→ **ABOUT THIS EXERCISE**
Please count how many lines below contain the word "computer" and give nothing but that figure.

◇ ◇ ◇ ◇ ◇ ◇ ◇

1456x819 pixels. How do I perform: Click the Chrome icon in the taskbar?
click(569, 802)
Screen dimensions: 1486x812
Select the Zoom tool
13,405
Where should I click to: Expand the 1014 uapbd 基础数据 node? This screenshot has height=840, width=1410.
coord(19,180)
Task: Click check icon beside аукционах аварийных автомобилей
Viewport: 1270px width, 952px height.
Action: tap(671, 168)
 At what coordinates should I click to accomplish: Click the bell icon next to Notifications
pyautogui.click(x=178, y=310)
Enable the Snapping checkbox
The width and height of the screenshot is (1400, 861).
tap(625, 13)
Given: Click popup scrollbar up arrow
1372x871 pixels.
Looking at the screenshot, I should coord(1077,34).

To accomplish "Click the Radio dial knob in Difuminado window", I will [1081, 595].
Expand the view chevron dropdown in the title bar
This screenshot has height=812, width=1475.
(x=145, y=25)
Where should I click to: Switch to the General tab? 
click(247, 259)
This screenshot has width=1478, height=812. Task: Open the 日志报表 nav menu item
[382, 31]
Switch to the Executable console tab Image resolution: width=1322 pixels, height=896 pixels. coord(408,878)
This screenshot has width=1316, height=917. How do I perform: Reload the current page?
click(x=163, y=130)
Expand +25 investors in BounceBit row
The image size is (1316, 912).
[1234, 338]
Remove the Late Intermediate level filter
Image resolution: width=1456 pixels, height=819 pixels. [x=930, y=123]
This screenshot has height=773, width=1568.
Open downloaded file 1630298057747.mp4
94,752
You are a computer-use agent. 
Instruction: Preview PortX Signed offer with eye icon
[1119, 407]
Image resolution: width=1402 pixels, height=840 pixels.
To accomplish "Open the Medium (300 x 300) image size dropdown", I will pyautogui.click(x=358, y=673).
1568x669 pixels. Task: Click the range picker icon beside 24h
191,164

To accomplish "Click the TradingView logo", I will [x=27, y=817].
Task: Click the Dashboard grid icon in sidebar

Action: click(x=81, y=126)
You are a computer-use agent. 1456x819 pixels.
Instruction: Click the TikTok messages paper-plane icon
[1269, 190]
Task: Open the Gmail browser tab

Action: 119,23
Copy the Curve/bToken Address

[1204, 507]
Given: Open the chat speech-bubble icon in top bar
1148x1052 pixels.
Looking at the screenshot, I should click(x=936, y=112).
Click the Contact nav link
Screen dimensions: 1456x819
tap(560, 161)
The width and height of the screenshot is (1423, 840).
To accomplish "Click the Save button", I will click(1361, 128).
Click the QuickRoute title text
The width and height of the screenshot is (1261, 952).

◇ ◇ ◇ ◇ ◇ ◇ ◇

→ **SOLUTION TO THIS TASK**
2